Diabetes & Metabolism Journal 2014; 38(4): 302-310.

Published online: 20 August 2014

DOI: https://doi.org/10.4093/dmj.2014.38.4.302

FTO Gene Variants Are Associated with PCOS Susceptibility and Hyperandrogenemia in Young Korean Women

Do Kyeong Song, Hyejin Lee, Jee-Young Oh, Young Sun Hong, Yeon-Ah Sung

Department of Internal Medicine, Ewha Womans University School of Medicine, Seoul, Korea.

Corresponding author: Hyejin Lee. Department of Internal Medicine, Ewha Womans University School of Medicine, 1071 Anyangcheon-ro, Yangcheon-gu, Seoul 158-710, Korea. hyejinlee@ewha.ac.kr

Received 2 October 2013 Accepted 2 December 2013

(open-access):

This is an Open Access article distributed under the terms of the Creative Commons Attribution Non-Commercial License (http://creativecommons.org/licenses/by-nc/3.0/) which permits unrestricted non-commercial use, distribution, and reproduction in any medium, provided the original work is properly cited.

Abstract

Background

The fat mass and obesity-associated (FTO) gene is associated with obesity and type 2 diabetes mellitus. Obesity and insulin resistance are also common features of polycystic ovary syndrome (PCOS). Therefore, the FTO gene might be a candidate gene for PCOS susceptibility. The aim of the present study was to evaluate the effects of FTO gene variants on PCOS susceptibility and metabolic and reproductive hormonal parameters.

Methods

We recruited 432 women with PCOS (24±5 years) and 927 healthy women with regular menstrual cycles (27±5 years) and performed a case-control association study.
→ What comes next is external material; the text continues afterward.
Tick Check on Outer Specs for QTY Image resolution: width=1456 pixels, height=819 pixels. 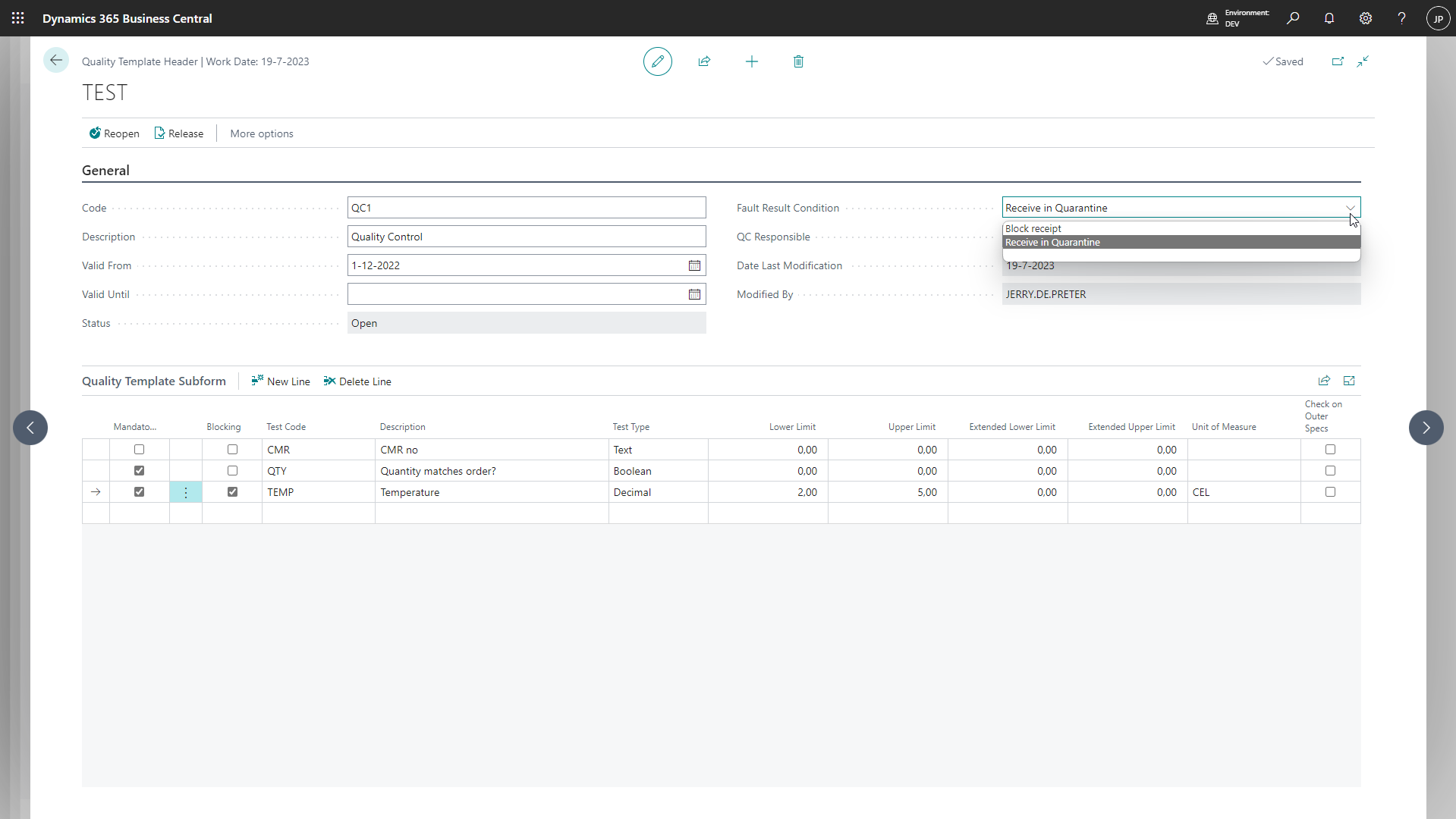(x=1330, y=471)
We genotyped the single nucleotide polymorphisms rs1421085, rs17817449, and rs8050136 in the FTO gene and collected metabolic and hormonal measurements.

Results

Logistic regression revealed that the G/G genotype (rs1421085, 1.6%), the C/C genotype (rs17817449, 1.6%), and the A/A genotype (rs8050136, 1.6%) were strongly associated with an increased risk of PCOS (odds ratio, 2.551 to 2.559; all P<0.05). The strengths of these associations were attenuated after adjusting for age and BMI. The women with these genotypes were more obese and exhibited higher free androgen indices (P<0.05) and higher free testosterone levels (P=0.053 to 0.063) compared to the other genotypes. However the significant differences disappeared after adjusting for body mass index (BMI). When we analyzed the women with PCOS and the control groups separately, there were no significant differences in the metabolic and reproductive hormonal parameters according to the FTO gene variants.

Conclusion

The rs1421085, rs17817449, and rs8050136 variants of the FTO gene were associated with PCOS susceptibility and hyperandrogenemia in young Korean women. These associations may be mediated through an effect of BMI.
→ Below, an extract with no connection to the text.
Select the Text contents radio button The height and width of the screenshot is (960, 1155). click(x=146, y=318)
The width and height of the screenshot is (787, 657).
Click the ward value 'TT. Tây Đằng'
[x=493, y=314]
Keywords: FTO, Hyperandrogenism, Polycystic ovary syndrome

INTRODUCTION

Polycystic ovary syndrome (PCOS) is the most common female endocrinopathy. PCOS affects between 6% and 10% of premenopausal women [1,2] and is a heterogeneous disorder with uncertain pathophysiology. Many women with PCOS also exhibit insulin resistance and glucose intolerance [3]. Moreover, 38% to 88% of women with PCOS are overweight or obese [4,5]. Several family and twin studies have indicated a genetic contribution to the pathogenesis of PCOS [6,7].

A genome-wide association study led to the first major success in the field of obesity genetics with the discovery of the fat mass and obesity-associated (FTO) gene as an obesity-susceptibility gene [8]. The FTO gene is a very large gene whose nine exons span more than 400 kb on chromosome 16 [9]. The FTO gene is strongly conserved across various vertebrate species, is primarily expressed in the hypothalamus, and encodes the 2-oxoglutarate-dependent nucleic acid demethylase [10]. The FTO gene is associated with obesity and type 2 diabetes mellitus [11,12,13]. In a meta-analysis, two variants (rs9939609 and rs8050136) of the FTO gene were found to contribute to obesity and type 2 diabetes mellitus in an Asian population [11]. The roles of the A allele of the FTO rs9939609 variant in the risks for obesity and type 2 diabetes mellitus were confirmed in the French MONICA Study [12]. A genome-wide search for type 2 diabetes mellitus-susceptibility genes identified a common variant in the FTO gene that predisposes carries to diabetes via an effect on body mass index (BMI) [14].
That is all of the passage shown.